If this had been Monday evening with the guys instead of the final day of the NCAA East Regional, his playing partners might have called “gimme” and Rende would have had a birdie for his University of Tennessee at Chattanooga golf team.
But there are no gimmes when you’re trying to reach the NCAA championship weekend for the first time in school history. Every stroke matters to you. Every stroke matters to the other 26 teams in the field.
So Rende putted.
And missed.
And angrily tossed his putter.
And softly kicked his bag.
Another chance to help the Mocs advance had disappeared. By the end of Saturday’s play, Rende and his teammates had seen so many chances disappear that they disappeared from the leaderboard’s Top 10 teams. The Mocs tied for 12th, two spots too low to move on.
“I hit the ball well,” Rende said afterward. “But my putting was horrendous. I played a lot better than what I shot.”
It had arguably been the opposite all spring. Under coach Mark Guhne, this young yet gifted quintet of Jonathan Hodge, J.T. Clendenin, Fredrick Qvicker, Ben Rickett and Rende had played magnificently, rising to No. 13 nationally in Golfweek’s May 4 rankings.
“We never had one guy step up and go low and get momentum going like we’d had happen all year long,” Guhne said. “We wound up making some very bad bogeys at some very bad times. I think maybe we wanted it too much.”
As Guhne said, they had wanted it just the right amount during the regular season. They had won or tied for first in four invitational tournaments, then roared to the SoCon tourney title. It had earned them a No. 5 seed in the East Regional and placed on hometown soil. As late as midway through the final nine holes,they were 7 under par and among the top 10 teams.
But in the end, maybe that wasn’t a good thing.
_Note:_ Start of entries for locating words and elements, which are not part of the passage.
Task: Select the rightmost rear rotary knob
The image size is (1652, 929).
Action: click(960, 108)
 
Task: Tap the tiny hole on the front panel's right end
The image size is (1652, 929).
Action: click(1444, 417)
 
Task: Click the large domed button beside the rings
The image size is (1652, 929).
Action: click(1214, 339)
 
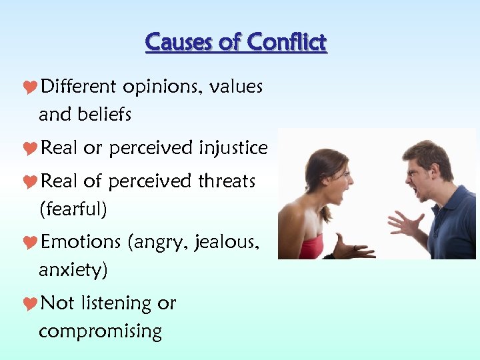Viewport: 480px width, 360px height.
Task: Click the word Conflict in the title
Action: coord(286,43)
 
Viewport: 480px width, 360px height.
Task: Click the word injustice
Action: coord(233,148)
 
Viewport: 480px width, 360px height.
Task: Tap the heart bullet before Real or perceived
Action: coord(31,148)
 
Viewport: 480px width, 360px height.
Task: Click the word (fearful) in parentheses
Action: coord(73,209)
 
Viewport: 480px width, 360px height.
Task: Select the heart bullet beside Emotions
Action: coord(31,242)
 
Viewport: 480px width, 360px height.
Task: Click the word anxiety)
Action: coord(73,270)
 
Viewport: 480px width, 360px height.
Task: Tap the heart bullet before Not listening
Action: coord(31,303)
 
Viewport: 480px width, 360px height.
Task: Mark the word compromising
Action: coord(100,331)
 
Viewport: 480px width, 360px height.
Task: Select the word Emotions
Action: coord(81,242)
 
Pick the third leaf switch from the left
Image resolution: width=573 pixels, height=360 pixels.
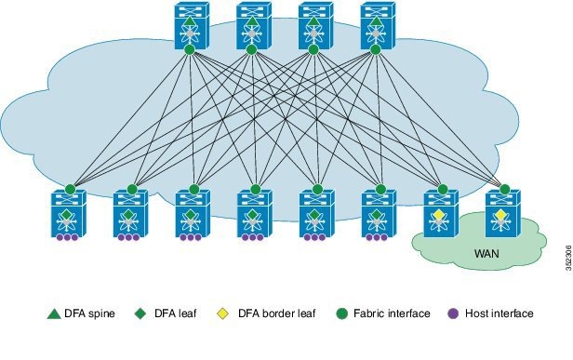click(x=192, y=214)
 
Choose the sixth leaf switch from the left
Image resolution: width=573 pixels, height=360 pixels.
click(x=376, y=214)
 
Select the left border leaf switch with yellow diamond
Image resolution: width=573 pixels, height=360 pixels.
click(x=439, y=214)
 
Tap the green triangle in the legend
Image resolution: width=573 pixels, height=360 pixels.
click(x=53, y=313)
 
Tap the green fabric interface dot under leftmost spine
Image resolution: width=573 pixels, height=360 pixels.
click(x=189, y=49)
“When you’ve played a course 100 times, you’ve hit it practically everywhere,” Hodge said. “It’s easy to overlook things when you play a course every day.”
Or, perhaps, look too closely.
“If we’d played a course we didn’t know very well, we probably would have hit it down the middle of the fairway like we had all year,” Guhne said. “Maybe we thought too much here, worried too much.”
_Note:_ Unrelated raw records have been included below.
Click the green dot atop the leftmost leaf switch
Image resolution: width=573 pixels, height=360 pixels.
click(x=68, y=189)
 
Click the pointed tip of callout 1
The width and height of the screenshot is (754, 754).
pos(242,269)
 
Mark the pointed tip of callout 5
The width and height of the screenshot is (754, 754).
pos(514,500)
Added Hodge: “There were a lot of expectations here. A lot of friends and family rooting for us. They wanted to see us do well. I thought about that a lot. Maybe we thought about that too much.”
The Mocs weren’t the only ones familiar with Council Fire, of course. Middle Tennessee State had played here before. Fifth-year senior and Cleveland, Tenn., resident Nick Bailes had played here often.
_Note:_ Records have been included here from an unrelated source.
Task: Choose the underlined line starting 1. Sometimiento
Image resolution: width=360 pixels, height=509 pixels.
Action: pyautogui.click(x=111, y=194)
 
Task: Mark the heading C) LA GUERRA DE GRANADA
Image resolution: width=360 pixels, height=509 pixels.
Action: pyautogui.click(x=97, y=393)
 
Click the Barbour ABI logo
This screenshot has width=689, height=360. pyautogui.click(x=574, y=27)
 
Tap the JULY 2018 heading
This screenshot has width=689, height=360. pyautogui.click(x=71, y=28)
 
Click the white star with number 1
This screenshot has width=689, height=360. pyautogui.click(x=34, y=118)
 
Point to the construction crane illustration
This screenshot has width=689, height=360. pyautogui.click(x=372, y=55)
On Saturday his 74 helped the Blue Raiders finish ninth and earn a spot in the championship round.
But that’s not what makes Bailes special. Until mid-April his career figured to be over. He was the sixth man in a sport where only the top five compete as a team.
Playing as an individual in the Middle Tennessee/ALDILA Intercollegiate tourney on April 1, Bailes figured his career was over.
“I walked off the 17th green at Old Fort that day (he had started on 18) believing I had just played my last hole of collegiate golf,” he said. “I started thinking about the rest of my life.”
But Bailes’ roommate, Craig Smith, was having back problems. By the Sun Belt Conference tournament on April 20, Smith and his family decided it would be best for him to sit out the rest of the season.
MTSU coach Whit Turnbow turned to Bailes to bail out the Blue Raiders.
“Nick shot an 81 on the first day of the conference tournament and I was a little nervous,” Turnbow said. “But Nick understands what the team concept is all about. He shot a 72 and 74 the next two rounds. And we caught a good break when we were sent to the East Regional at Council Fire. Nick had played here a lot and we’d played here in the fall in the Scenic City Invitational (finishing fifth of 17 teams). I think that was a huge advantage.”
But advantages are ultimately what you make of them. Having already earned degrees in business administration and marketing, Bailes began practicing twice a day for the regional. By a tune-up tournament at Oklahoma State last weekend, he beat the No. 1 player in the country (OSU’s Rick Fowler).
“I’ve probably had enough school for awhile,” Bailes said with a grin. “Right now it’s all about birdies and pars.”
With the age of their players, the Mocs have enough school left to points realistically to the 2010 NCAA championship round, which will held at The Honors Course.
Then, as now, the Mocs would have the pressure of playing at home. Unlike now, they’ll have two more years of experience to deal with it.
“It’s tough going from nothing to No. 1,” Hodge said.
It will much easier moving from this spring’s 12th-place finish in the East to the championship round in the years to come.